Given data:
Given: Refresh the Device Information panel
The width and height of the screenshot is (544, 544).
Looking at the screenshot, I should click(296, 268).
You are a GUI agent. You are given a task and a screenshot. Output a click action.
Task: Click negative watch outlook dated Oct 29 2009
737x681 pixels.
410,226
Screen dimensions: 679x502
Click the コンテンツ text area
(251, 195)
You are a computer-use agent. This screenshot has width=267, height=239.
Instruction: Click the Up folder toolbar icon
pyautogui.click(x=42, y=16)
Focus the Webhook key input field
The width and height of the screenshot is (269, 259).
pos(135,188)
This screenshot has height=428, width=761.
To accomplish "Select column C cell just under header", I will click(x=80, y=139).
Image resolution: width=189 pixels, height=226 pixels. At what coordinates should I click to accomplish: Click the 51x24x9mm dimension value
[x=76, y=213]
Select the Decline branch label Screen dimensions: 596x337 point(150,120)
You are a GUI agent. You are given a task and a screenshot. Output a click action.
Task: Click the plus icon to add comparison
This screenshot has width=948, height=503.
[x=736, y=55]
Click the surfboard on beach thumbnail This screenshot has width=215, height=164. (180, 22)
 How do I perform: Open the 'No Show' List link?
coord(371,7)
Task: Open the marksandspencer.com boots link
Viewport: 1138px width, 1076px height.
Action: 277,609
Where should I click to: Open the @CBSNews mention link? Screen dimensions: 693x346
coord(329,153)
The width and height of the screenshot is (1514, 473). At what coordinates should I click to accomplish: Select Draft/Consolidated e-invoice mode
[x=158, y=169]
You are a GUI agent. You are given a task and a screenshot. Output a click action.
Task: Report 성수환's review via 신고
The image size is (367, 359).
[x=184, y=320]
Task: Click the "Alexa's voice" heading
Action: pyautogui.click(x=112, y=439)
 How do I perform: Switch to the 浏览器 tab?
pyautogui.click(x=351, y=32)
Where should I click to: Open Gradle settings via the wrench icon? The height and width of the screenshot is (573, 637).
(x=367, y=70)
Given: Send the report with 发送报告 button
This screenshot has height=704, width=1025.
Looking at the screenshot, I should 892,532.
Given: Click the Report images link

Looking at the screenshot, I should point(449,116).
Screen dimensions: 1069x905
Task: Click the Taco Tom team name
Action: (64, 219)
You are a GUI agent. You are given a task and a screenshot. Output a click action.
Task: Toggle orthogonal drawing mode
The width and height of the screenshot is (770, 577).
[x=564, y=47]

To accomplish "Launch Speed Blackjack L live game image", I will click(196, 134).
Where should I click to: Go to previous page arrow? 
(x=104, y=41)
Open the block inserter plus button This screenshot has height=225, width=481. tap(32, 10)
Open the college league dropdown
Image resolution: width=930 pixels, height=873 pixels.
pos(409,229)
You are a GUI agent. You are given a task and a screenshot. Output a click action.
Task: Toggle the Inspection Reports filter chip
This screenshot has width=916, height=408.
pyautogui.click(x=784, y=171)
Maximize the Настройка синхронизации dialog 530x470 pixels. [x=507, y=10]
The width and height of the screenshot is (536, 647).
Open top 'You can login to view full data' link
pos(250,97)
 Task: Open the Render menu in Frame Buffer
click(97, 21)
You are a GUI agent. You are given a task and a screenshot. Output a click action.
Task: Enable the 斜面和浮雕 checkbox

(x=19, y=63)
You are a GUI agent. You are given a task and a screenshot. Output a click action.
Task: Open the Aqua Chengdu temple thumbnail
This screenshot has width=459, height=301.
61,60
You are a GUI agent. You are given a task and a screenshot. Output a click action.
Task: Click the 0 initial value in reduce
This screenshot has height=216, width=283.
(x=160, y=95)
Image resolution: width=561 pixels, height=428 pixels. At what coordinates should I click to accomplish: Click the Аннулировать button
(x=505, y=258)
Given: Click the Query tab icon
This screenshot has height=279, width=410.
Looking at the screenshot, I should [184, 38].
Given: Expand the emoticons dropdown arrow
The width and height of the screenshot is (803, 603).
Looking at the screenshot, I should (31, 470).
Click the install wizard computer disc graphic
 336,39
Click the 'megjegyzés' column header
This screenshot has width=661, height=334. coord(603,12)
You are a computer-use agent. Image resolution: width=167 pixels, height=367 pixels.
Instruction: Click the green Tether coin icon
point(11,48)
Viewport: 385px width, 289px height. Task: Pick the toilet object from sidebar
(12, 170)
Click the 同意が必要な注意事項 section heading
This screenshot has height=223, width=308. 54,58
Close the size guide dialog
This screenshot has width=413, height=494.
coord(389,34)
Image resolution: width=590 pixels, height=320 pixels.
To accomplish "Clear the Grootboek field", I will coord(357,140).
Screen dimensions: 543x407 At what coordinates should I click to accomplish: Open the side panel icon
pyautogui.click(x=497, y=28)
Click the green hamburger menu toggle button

What you have to do: Without dropping a single line, output the records above exactly.

Response:
Given: Refresh the Device Information panel
The width and height of the screenshot is (544, 544).
Looking at the screenshot, I should click(296, 268).
You are a GUI agent. You are given a task and a screenshot. Output a click action.
Task: Click negative watch outlook dated Oct 29 2009
737x681 pixels.
410,226
Screen dimensions: 679x502
Click the コンテンツ text area
(251, 195)
You are a computer-use agent. This screenshot has width=267, height=239.
Instruction: Click the Up folder toolbar icon
pyautogui.click(x=42, y=16)
Focus the Webhook key input field
The width and height of the screenshot is (269, 259).
pos(135,188)
This screenshot has height=428, width=761.
To accomplish "Select column C cell just under header", I will click(x=80, y=139).
Image resolution: width=189 pixels, height=226 pixels. At what coordinates should I click to accomplish: Click the 51x24x9mm dimension value
[x=76, y=213]
Select the Decline branch label Screen dimensions: 596x337 point(150,120)
You are a GUI agent. You are given a task and a screenshot. Output a click action.
Task: Click the plus icon to add comparison
This screenshot has width=948, height=503.
[x=736, y=55]
Click the surfboard on beach thumbnail This screenshot has width=215, height=164. (180, 22)
 How do I perform: Open the 'No Show' List link?
coord(371,7)
Task: Open the marksandspencer.com boots link
Viewport: 1138px width, 1076px height.
Action: 277,609
Where should I click to: Open the @CBSNews mention link? Screen dimensions: 693x346
coord(329,153)
The width and height of the screenshot is (1514, 473). At what coordinates should I click to accomplish: Select Draft/Consolidated e-invoice mode
[x=158, y=169]
You are a GUI agent. You are given a task and a screenshot. Output a click action.
Task: Report 성수환's review via 신고
The image size is (367, 359).
[x=184, y=320]
Task: Click the "Alexa's voice" heading
Action: pyautogui.click(x=112, y=439)
 How do I perform: Switch to the 浏览器 tab?
pyautogui.click(x=351, y=32)
Where should I click to: Open Gradle settings via the wrench icon? The height and width of the screenshot is (573, 637).
(x=367, y=70)
Given: Send the report with 发送报告 button
This screenshot has height=704, width=1025.
Looking at the screenshot, I should 892,532.
Given: Click the Report images link

Looking at the screenshot, I should point(449,116).
Screen dimensions: 1069x905
Task: Click the Taco Tom team name
Action: (64, 219)
You are a GUI agent. You are given a task and a screenshot. Output a click action.
Task: Toggle orthogonal drawing mode
The width and height of the screenshot is (770, 577).
[x=564, y=47]

To accomplish "Launch Speed Blackjack L live game image", I will click(196, 134).
Where should I click to: Go to previous page arrow? 
(x=104, y=41)
Open the block inserter plus button This screenshot has height=225, width=481. tap(32, 10)
Open the college league dropdown
Image resolution: width=930 pixels, height=873 pixels.
pos(409,229)
You are a GUI agent. You are given a task and a screenshot. Output a click action.
Task: Toggle the Inspection Reports filter chip
This screenshot has width=916, height=408.
pyautogui.click(x=784, y=171)
Maximize the Настройка синхронизации dialog 530x470 pixels. [x=507, y=10]
The width and height of the screenshot is (536, 647).
Open top 'You can login to view full data' link
pos(250,97)
 Task: Open the Render menu in Frame Buffer
click(97, 21)
You are a GUI agent. You are given a task and a screenshot. Output a click action.
Task: Enable the 斜面和浮雕 checkbox

(x=19, y=63)
You are a GUI agent. You are given a task and a screenshot. Output a click action.
Task: Open the Aqua Chengdu temple thumbnail
This screenshot has width=459, height=301.
61,60
You are a GUI agent. You are given a task and a screenshot. Output a click action.
Task: Click the 0 initial value in reduce
This screenshot has height=216, width=283.
(x=160, y=95)
Image resolution: width=561 pixels, height=428 pixels. At what coordinates should I click to accomplish: Click the Аннулировать button
(x=505, y=258)
Given: Click the Query tab icon
This screenshot has height=279, width=410.
Looking at the screenshot, I should [184, 38].
Given: Expand the emoticons dropdown arrow
The width and height of the screenshot is (803, 603).
Looking at the screenshot, I should (31, 470).
Click the install wizard computer disc graphic
 336,39
Click the 'megjegyzés' column header
This screenshot has width=661, height=334. coord(603,12)
You are a computer-use agent. Image resolution: width=167 pixels, height=367 pixels.
Instruction: Click the green Tether coin icon
point(11,48)
Viewport: 385px width, 289px height. Task: Pick the toilet object from sidebar
(12, 170)
Click the 同意が必要な注意事項 section heading
This screenshot has height=223, width=308. 54,58
Close the size guide dialog
This screenshot has width=413, height=494.
coord(389,34)
Image resolution: width=590 pixels, height=320 pixels.
To accomplish "Clear the Grootboek field", I will coord(357,140).
Screen dimensions: 543x407 At what coordinates should I click to accomplish: Open the side panel icon
pyautogui.click(x=497, y=28)
Click the green hamburger menu toggle button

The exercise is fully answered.